Aujourd'hui, le Brésil a pris les devants dans le champ des discussions sur les formes variées, voire ambiguës, du néofascisme, devenant un véritable laboratoire d'expressions de la violence autoritaire. Mais, contrairement au monde américain de Brecht, le pays est déjà, dans une large mesure, dépourvu de tenue démocratique, c'est-à-dire qu'il joue déjà hors du terrain. Beaucoup dans le pays ne ressentent pas le besoin de recourir à une forme formelle ou institutionnelle comme on le voit dans les présentations publiques des politiciens et des représentants culturels. Ces dernières années, il est devenu plus courant de parler de valeurs républicaines, qui sont vite devenues (hélas, la tradition) le langage des célibataires.

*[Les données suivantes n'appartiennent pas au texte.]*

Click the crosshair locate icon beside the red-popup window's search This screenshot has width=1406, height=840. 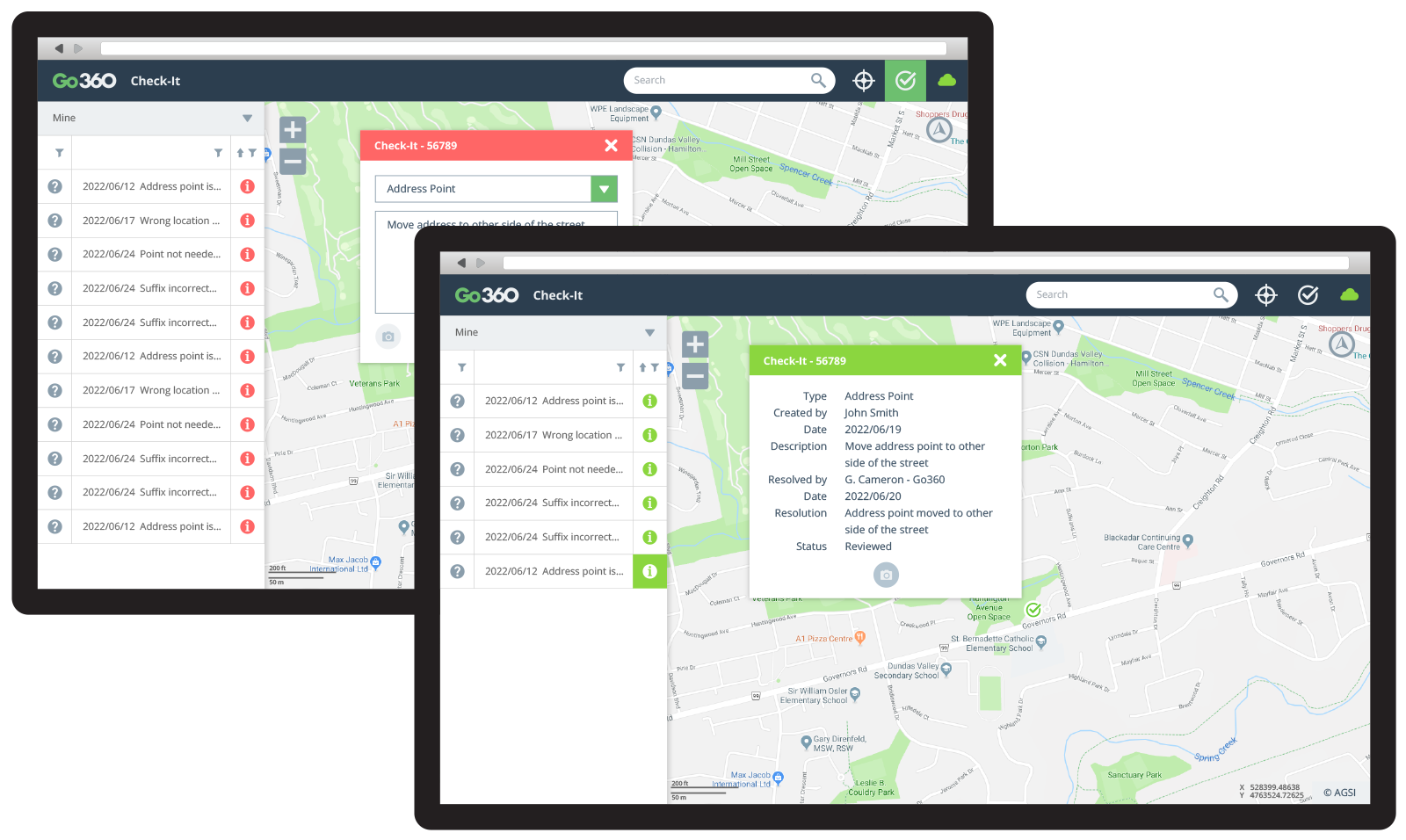point(864,81)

* Paulo Butti de Lima est professeur à l'Université de Bari, Italie. Auteur, entre autres livres, de Démocratie. L'invention degli antichi e gli usi dei moderni, (Firenze-Milano 2019) [traduction portugaise sous presse par EdUFF].

notes

[1] Herbert Kline, le réalisateur du documentaire sur le Mexique (scénario de John Steinbeck, photographie d'Alexander Hammid), rappelé ci-dessus pour l'espoir qu'il plaçait dans la démocratie américaine dans sa capacité à réagir au fascisme européen, fut ensuite persécuté par les fascistes comité des activités anti-américaines et depuis lors, jusqu'à sa mort, sa production de films documentaires est restée extrêmement réduite.